Drew has done an underrated job of keeping together a team that has played without Al Horford since early January. He's mixed and matched with the likes of Zaza Pachulia and Jason Collins at center, and still led Atlanta to home advantage in a first-round series. Pachulia has been out lately as well, and his availability for the Boston series is in question. So it's a good thing Drew will be taking on a Celtics squad that is starting a career forward in the pivot. Perhaps the absence of Atlanta's center can be endured just a bit longer.
The Celtics took two of three from Atlanta this season, though the overall point differential was dead even--each team scored 259 points. This promises to be a close and long series, no matter who actually gets out on the court.
WHEN BOSTON HAS THE BALL
Pace: 92.7 possessions per 48 minutes (22nd NBA)
BOSTON Offensive Rating: 98.9 points per 100 possessions (24th NBA)
ATLANTA Defensive Rating: 98.6 points per 100 possessions (6th NBA)
The Celtics' offense has been consistently poor all season, ranking 26th before the All-Star break and 23rd after it. This is an unbalanced team that wins with defense. Meanwhile, the formerly offense-heavy Hawks have become a top-10 defensive outfit even without Horford, one of the best interior defenders in the game. That's a nine-place jump from last season, and without their best defensive player. Indeed, Drew doesn't get enough credit for the job he's done.
The Celtics' poor offense is all the more amazing because they actually still shoot the ball pretty well. It's all of the other facets of scoring in which they fail. Boston ranked 10th in eFG% this season, but was in the bottom third in foul-drawing and turnover rate, and dead last in offensive rebounding. It's the third straight year that Doc Rivers has abandoned the offensive glass in favor of protecting the backcourt but this season, the Celtics could have used the extra opportunities.
Since the Celtics don't have a true center and its best offensive big men, Kevin Garnett and Brandon Bass, are jump shooters, the Celtics get very few looks in the paint. They instead take the third-most shots from midrange, and shoot the league's best percentage from that zone. They also ranked seventh in the league in three-point percentage. Jump shooting is where the Celtics get their points.

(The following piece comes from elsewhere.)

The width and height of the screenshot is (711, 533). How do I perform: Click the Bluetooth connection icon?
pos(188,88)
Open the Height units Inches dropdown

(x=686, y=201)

Boston is also a great passing team, led by Rajon Rondo's 11.4 dimes per contest. This of course goes hand-in-hand with the good shooting. The offense is all about Rondo creating looks for Boston's shooters, and the big men setting good picks. The Celtics' Offensive Rating with Rondo on the floor is 101.5; without him it drops to 94.4. There are similar splits for the rest of the Big Four, with Kevin Garnett (+9.8), Paul Pierce (+7.0) and Ray Allen (+4.8) all having profound effects on the offensive efficiency. That's no surprise. This is a top-heavy, and we'll get plenty of the Big Four playing together for what may be their last run as a group.
Added to this mix is Avery Bradley, who has been starting in place of Allen for 18 of Boston's last 19 games. The second-year guard already has a reputation as a fierce on-ball defender, but he's scored 15.1 points per game since he entered the first unit and has hit 49 percent from the three-point line. His on-off splits on the offensive end have improved through the season and over those 19 contests, the Celtics' offense has been 3.8 points better with him on the floor. That makes him a key weapon for Rivers entering the postseason.
Atlanta's defensive on-off indicators aren't that stark for anybody. Drew has relied on a mix-and-match approach with his rotation, and he's gotten key contributions from his bench on both ends of the floor. Depth is a big advantage for the Hawks in this matchup. That the Hawks' defensive numbers hold up even with veteran reserves like Tracy McGrady, Jerry Stackhouse, Jannero Pargo and Vladimir Radmanovic are on the floor is a testament to just how much Atlanta's roster has bought into Drew's concepts of team defense.
The Celtics' key offensive play types are getting players open on off-ball screens and also cutting backdoor. No team has better efficiency numbers on shots off screens. The Hawks have been middle-of-the-pack against both sets, which is kind of surprising given that Atlanta's forte is defensive versatility. The Hawks' collective ability to fight through screens and call out switches will be essential to holding the Celtics down on the offensive end.
WHEN ATLANTA HAS THE BALL
Pace: 92.5 possessions per 48 minutes (23rd NBA)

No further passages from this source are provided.